> [Ejercicio 1] Indica si cada afirmación coincide con el texto seleccionado: responde sí o no y cita entre comillas las palabras exactas del texto que lo deciden. (a) Sunak anunció la convocatoria de elecciones dentro de la residencia oficial. (b) El Reino Unido abandonó la UE con el apoyo de la mitad de la población. (c) Le Pen sigue pidiendo el abandono de Francia.
> [Ejercicio 2] Por favor, reproduce literalmente el fragmento del texto seleccionado que empieza con "El Reino Unido abandonó" y continúa hasta "abandono de Francia.".

===== Texto seleccionado

La lluvia siempre es lluvia
Cuando Sunak se volvió y abrió la puerta del número 10 de Downing Street, para volver a la residencia oficial, estaba empapado. Había anunciado la convocatoria de elecciones en la calle. Lo había hecho como suelen hacerlo los primeros ministros británicos, delante del atril que se utiliza en las grandes ocasiones. Y llovía, llovía mucho en Londres. En el Reino Unido siempre llueve o siempre está a punto de llover. Pero desde hace cuatro años llueve de otra manera.
El Reino Unido abandonó la UE, sólo con el apoyo de la mitad de la población, persiguiendo el sueño de mejorar su economía y ganar libertad. Desde hace tres años los británicos pueden beber el vino en botellas de medio litro gracias a la desregulación y pueden competir en el mercado financiero con menos cortapisas. Todavía es pronto para evaluar las consecuencias del brexit, pero ya sabemos que el Reino Unido ha tenido que reinventar su política comercial sin obtener claras ventajas. Hay menos inversión. Hay problemas para encontrar trabajadores en algunos sectores y menos crecimiento.
El “exit” ya no está de moda. Muchos de los partidos identitarios o soberanistas, que concurren a las elecciones, han dejado de reclamar la salida de la UE. Le Pen, por ejemplo, ya no pide el abandono de Francia.

==========
===== Información registrada

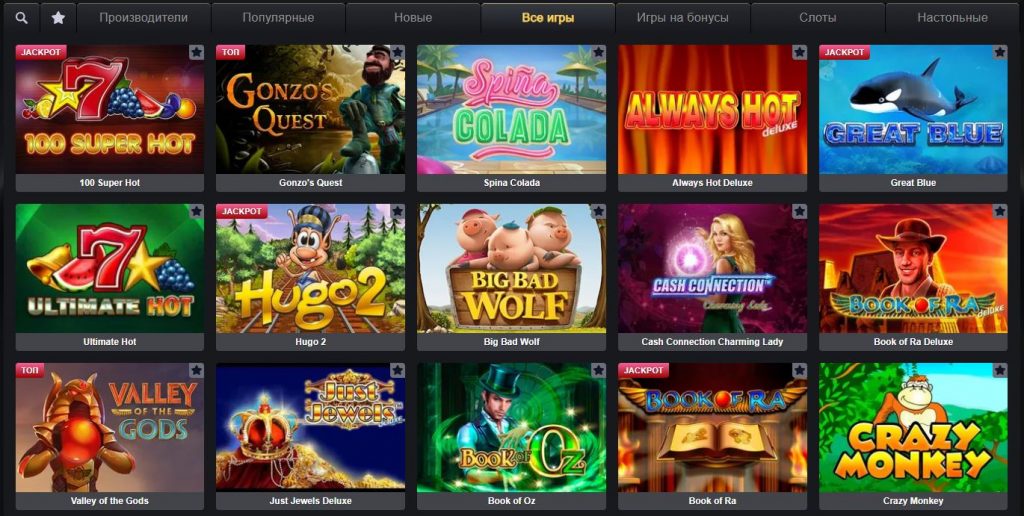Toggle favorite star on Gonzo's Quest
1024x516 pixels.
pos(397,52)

==========
===== Información registrada

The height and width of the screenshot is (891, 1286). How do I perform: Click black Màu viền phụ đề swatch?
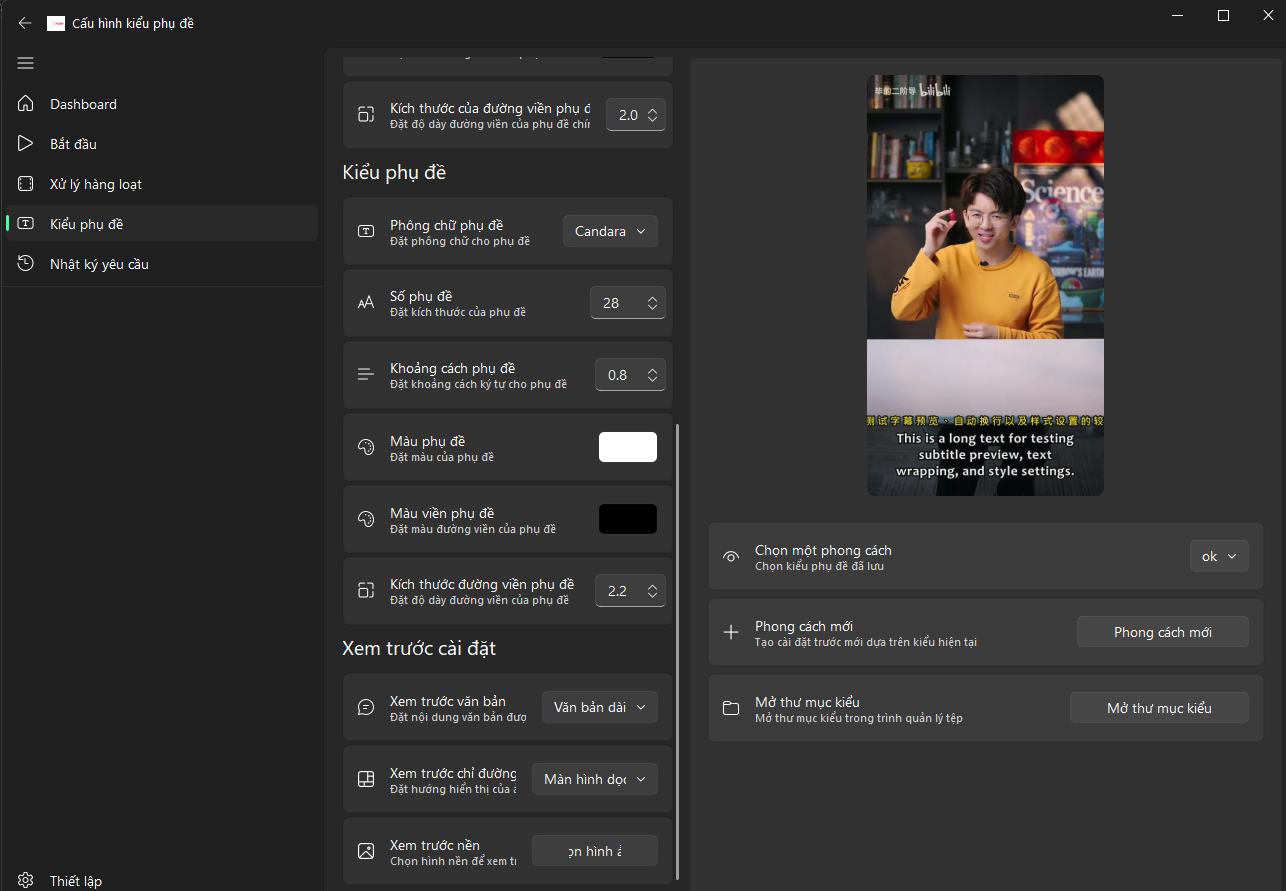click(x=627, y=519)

==========

> [Resultado del ejercicio 1]
(a) No: "Había anunciado la convocatoria de elecciones en la calle."
(b) Sí: "El Reino Unido abandonó la UE, sólo con el apoyo de la mitad de la población"
(c) No: "Le Pen, por ejemplo, ya no pide el abandono de Francia."

> [Resultado del ejercicio 2]
El Reino Unido abandonó la UE, sólo con el apoyo de la mitad de la población, persiguiendo el sueño de mejorar su economía y ganar libertad. Desde hace tres años los británicos pueden beber el vino en botellas de medio litro gracias a la desregulación y pueden competir en el mercado financiero con menos cortapisas. Todavía es pronto para evaluar las consecuencias del brexit, pero ya sabemos que el Reino Unido ha tenido que reinventar su política comercial sin obtener claras ventajas. Hay menos inversión. Hay problemas para encontrar trabajadores en algunos sectores y menos crecimiento.
El “exit” ya no está de moda. Muchos de los partidos identitarios o soberanistas, que concurren a las elecciones, han dejado de reclamar la salida de la UE. Le Pen, por ejemplo, ya no pide el abandono de Francia.